--- start Given passage ---

Ben Solomon, Project Manager, AVID Center

Five years ago I attended a leadership conference. One of the speakers there spoke about a highly successful prison outreach program1 she had launched. The moderator of the event asked her, “The national recidivism rate of prisoners is about 50%. Graduates of your program have less than a 10% recidivism rate. What’s made the difference?” She responded, “We provide extensive business training for these men while they’re incarcerated. And then once their incarceration is over, we continue to support their re-integration to society through coaching, mentoring, housing, and financial support if necessary. Basically, we feel like our job is to leave them no excuse to fail.”

I felt like I had been slapped in the face. That year we were pursuing an AVID Demonstration School designation, but had to stop when we analyzed our data and found that only 62% of our AVID students had passed all their classes for the year. A light bulb went on for me – we were allowing our students too many excuses to fail.

At Summer Institute that year, our Site Team sat down and discussed all the reasons that our AVID students failed classes. We realized that we often didn’t know a student was failing until their report card came out, and even then there were very few consequences. Ultimately we had not been able to build a culture among our AVID students where failure was unacceptable, and where there was positive peer pressure to excel.  

So, we began the systematic process of taking away those excuses. We developed what we called The 85 Challenge that would challenge all AVID students to make 85 or above in all of their courses. We made t-shirts and posters for every class to keep the vision strong throughout the year. We solicited gift-card donations from community businesses to use as rewards for students who met the challenge. We secured a small budget from our principal to have pizza parties for the inter-class GPA challenge each grading period. All of these things contributed to building a culture of excellence.  To solicit consistent feedback we also implemented weekly grade checks for all AVID students in all classes. We arranged the master schedule to make sure at least one AVID teacher was off for each lunch period, so we could have mandatory lunch tutoring as a consequence for any student who was failing or had failed a class.

--- end Given passage ---
--- start Recorded information ---

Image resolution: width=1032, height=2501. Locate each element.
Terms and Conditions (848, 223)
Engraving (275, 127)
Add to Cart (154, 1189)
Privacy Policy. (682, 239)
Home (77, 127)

--- end Recorded information ---

> [What you will do]:
In the AVID passage, write out word for word everything from "I felt like" up to and including "pressure to excel.".

> [Written solution]:
I felt like I had been slapped in the face. That year we were pursuing an AVID Demonstration School designation, but had to stop when we analyzed our data and found that only 62% of our AVID students had passed all their classes for the year. A light bulb went on for me – we were allowing our students too many excuses to fail.

At Summer Institute that year, our Site Team sat down and discussed all the reasons that our AVID students failed classes. We realized that we often didn’t know a student was failing until their report card came out, and even then there were very few consequences. Ultimately we had not been able to build a culture among our AVID students where failure was unacceptable, and where there was positive peer pressure to excel.